In 2000, a ﬁeld study in two shallow, polytrophic lakes (Langer See and Melangsee) in eastern Germany re-
vealed an equilibrium state assemblage of Cyanoprokaryota in late summer. During 4 successive weeks in
Langer See Planktothrix agardhii (Gom.) Anagn. et Kom., Aphanizomenon gracile (Lemmerm.) Lemmerm. and
Pseudanabaena limnetica Lemmerm. were more than 80% of the standing biomass of phytoplankton, and their
cumulative biovolume was around 33 mm³ l − 1 (( ± 3.2 SD). In Melangsee, the very small Limnothrix species L.
amphigranulata (Van Goor) Meffert was the most common species, accompanied by Pseudanabaena limnetica
and Planktothrix agardhii. For 3 weeks, their cumulative biovolume was about 23 mm³ l− 1 (( ± 3.4 SD), which
represented 75 – 82% of total biovolume. The dominant species all belong to the functional group S1 deﬁned
by Reynolds (1997), except for A. gracile, which we suggest to be included in group SN. In both lakes mean
light intensities ranged between 2.2 and 8.3 E m − 2d − 1. Overall species spectra were very similar in both lakes,
but dominance by Limnothrix and by Planktothrix in the respective lakes is observed repeatedly. The success
of these species is discussed in the context of the habitat properties in August/September. Summer mixing events
represented no disturbances in the sense of Connell (1978), since they do not interrupt the species dominance. More
frequent mixing events and higher concentrations of dissolved nitrogen occurred in Langer See than in the more
shallow, but wind protected Melangsee.

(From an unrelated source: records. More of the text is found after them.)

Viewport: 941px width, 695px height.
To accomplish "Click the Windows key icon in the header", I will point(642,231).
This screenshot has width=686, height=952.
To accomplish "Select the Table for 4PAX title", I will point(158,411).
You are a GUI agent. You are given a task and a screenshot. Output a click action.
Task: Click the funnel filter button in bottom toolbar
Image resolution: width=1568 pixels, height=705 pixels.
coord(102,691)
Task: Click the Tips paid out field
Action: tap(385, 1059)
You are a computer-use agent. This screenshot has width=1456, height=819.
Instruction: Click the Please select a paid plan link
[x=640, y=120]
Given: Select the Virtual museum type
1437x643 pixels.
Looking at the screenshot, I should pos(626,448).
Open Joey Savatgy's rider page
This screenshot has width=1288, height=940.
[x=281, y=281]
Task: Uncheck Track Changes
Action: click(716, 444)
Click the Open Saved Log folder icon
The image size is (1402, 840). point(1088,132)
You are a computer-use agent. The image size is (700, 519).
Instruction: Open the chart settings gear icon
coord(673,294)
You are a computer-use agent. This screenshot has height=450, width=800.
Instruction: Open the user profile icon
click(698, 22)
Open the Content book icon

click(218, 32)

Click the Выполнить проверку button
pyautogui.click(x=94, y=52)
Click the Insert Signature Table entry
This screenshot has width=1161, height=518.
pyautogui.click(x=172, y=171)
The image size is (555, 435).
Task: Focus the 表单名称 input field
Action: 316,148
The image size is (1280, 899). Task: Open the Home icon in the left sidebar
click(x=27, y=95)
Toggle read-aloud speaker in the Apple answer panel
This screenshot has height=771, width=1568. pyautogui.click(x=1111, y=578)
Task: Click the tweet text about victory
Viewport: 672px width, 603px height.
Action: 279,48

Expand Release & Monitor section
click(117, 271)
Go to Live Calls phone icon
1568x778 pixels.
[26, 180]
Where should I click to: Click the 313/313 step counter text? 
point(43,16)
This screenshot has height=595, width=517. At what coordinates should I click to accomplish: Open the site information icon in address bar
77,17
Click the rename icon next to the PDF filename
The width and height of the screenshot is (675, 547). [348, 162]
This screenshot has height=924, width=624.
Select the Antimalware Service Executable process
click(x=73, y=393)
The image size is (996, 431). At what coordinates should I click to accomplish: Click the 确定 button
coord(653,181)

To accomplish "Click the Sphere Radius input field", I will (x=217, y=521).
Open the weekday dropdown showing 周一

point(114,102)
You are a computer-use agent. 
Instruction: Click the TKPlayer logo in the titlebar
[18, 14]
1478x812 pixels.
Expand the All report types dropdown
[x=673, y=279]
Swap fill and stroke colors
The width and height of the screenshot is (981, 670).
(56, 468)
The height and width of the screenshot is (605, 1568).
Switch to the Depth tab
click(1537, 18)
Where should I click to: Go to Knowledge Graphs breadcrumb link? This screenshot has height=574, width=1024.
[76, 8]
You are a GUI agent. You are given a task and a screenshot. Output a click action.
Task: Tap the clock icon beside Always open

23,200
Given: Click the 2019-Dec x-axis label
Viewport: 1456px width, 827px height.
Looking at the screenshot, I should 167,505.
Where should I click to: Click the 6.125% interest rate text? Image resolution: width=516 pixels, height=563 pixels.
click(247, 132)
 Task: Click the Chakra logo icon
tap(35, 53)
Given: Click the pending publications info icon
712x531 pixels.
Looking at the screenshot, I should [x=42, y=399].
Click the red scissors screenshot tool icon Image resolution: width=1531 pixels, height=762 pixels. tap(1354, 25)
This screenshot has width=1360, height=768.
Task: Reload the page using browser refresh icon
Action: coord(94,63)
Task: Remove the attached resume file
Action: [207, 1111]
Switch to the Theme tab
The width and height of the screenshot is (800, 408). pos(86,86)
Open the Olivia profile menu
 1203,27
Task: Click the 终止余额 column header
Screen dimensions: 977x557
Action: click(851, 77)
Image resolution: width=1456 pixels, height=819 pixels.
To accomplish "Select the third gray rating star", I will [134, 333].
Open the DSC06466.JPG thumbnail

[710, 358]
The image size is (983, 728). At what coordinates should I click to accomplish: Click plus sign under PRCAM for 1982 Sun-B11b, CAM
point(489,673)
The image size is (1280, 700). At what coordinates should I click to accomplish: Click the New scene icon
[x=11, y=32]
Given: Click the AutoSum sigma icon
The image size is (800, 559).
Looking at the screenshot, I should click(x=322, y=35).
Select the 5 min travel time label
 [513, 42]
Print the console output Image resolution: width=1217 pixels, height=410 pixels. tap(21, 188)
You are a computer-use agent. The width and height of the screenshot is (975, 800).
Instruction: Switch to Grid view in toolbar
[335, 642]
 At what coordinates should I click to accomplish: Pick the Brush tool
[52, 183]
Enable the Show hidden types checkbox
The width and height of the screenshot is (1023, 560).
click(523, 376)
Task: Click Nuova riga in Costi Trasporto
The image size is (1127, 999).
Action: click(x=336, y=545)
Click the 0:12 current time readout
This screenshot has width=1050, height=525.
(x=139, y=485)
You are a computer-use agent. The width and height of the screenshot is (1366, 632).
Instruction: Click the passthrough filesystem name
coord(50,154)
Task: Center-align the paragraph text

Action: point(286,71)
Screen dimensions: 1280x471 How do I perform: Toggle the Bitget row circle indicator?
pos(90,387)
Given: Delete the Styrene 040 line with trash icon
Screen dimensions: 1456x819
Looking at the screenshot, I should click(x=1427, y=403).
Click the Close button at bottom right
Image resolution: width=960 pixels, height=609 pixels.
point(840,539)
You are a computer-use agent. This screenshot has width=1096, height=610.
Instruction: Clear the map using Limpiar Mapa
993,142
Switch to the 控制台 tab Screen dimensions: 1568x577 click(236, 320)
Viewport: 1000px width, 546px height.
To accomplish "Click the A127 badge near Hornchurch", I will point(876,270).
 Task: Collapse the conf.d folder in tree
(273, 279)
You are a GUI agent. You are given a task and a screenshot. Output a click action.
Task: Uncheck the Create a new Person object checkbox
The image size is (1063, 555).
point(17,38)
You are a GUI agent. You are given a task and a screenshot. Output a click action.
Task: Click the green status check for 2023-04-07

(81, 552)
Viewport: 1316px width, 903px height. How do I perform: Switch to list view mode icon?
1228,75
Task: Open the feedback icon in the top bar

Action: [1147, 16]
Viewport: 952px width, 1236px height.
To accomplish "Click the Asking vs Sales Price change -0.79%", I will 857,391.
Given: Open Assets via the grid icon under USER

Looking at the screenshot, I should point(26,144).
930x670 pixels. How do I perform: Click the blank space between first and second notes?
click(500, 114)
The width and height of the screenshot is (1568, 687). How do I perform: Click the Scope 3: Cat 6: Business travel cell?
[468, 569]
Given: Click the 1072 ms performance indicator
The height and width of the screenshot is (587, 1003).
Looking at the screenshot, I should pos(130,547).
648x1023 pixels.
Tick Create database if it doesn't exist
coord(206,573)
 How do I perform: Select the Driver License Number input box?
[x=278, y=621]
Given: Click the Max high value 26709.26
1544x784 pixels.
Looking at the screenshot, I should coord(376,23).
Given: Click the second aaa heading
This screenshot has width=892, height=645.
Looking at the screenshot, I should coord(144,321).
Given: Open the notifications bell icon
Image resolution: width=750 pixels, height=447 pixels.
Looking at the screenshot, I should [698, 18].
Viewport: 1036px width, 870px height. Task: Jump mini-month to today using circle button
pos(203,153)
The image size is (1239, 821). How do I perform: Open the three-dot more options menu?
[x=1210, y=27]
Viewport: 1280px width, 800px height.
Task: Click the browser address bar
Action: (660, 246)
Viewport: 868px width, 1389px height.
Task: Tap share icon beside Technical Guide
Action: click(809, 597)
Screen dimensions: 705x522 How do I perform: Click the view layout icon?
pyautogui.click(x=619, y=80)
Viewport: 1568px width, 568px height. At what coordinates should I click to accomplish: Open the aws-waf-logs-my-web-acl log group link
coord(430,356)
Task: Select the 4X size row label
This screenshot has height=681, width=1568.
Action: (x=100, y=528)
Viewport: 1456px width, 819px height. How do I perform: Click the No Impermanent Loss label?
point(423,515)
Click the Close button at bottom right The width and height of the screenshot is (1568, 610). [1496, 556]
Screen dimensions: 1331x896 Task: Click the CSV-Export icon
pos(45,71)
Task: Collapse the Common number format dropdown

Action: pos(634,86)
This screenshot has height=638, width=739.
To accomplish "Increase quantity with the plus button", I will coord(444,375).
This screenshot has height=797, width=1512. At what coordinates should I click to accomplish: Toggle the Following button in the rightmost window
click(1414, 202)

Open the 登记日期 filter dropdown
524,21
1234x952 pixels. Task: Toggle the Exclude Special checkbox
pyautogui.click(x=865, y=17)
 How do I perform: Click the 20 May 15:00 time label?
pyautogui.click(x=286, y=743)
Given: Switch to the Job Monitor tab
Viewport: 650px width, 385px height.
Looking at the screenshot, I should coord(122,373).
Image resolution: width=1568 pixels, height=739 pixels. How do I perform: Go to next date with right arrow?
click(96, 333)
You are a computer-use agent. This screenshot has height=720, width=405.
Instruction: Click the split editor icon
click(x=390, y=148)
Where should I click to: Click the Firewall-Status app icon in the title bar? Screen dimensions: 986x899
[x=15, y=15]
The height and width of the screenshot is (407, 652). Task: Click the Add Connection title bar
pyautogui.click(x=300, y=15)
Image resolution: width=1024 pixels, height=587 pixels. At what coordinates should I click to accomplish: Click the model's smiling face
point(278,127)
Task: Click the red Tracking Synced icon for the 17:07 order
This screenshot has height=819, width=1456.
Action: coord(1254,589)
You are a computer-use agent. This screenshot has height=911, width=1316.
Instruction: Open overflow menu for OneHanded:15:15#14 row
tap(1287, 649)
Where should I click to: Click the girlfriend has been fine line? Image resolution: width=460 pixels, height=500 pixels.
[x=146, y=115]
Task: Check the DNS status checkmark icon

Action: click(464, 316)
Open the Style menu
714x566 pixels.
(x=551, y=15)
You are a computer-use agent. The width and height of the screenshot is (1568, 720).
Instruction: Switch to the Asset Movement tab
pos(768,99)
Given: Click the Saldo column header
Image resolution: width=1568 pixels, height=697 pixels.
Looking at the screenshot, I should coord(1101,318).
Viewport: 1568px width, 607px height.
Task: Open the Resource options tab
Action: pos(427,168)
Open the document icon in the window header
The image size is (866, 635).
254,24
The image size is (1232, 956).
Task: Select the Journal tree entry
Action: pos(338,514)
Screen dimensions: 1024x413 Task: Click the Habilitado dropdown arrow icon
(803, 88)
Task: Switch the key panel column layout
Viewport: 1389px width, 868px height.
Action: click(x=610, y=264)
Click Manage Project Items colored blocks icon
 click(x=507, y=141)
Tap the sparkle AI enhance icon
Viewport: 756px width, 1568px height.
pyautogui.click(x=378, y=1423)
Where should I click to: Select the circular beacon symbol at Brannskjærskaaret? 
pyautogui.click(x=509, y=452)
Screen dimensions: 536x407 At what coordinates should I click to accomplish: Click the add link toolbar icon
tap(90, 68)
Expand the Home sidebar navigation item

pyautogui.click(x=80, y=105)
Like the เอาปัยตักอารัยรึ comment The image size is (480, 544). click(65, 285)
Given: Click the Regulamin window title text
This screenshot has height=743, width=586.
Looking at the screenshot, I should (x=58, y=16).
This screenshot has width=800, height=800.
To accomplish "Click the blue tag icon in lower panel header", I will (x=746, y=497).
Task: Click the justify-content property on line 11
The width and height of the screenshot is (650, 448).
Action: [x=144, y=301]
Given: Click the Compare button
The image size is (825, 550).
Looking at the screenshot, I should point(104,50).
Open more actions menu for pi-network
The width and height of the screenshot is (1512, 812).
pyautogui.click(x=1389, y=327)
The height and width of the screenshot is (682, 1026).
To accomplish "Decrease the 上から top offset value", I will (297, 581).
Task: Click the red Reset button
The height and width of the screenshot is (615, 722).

In Langer See light deﬁcient conditions were intensiﬁed by an increasing
biomass of P. agardhii, and this species probably beneﬁted from nutrient input by more frequent resuspension.
The light deﬁciency also affected the diversity, expressed as Shannon–Wiener Index (H), which was reduced more
in lake Langer See (H = 0.51) than in Melangsee (0.74) during steady state periods. Recognizing the important
effects of mixing, we suggest an additional variable to describe habitat properties: the number of full mixing days
as a proportion of total days of observation should help to discriminate between shallow habitats with intermittent
mixing events, and those with more regularly mixing in summer period.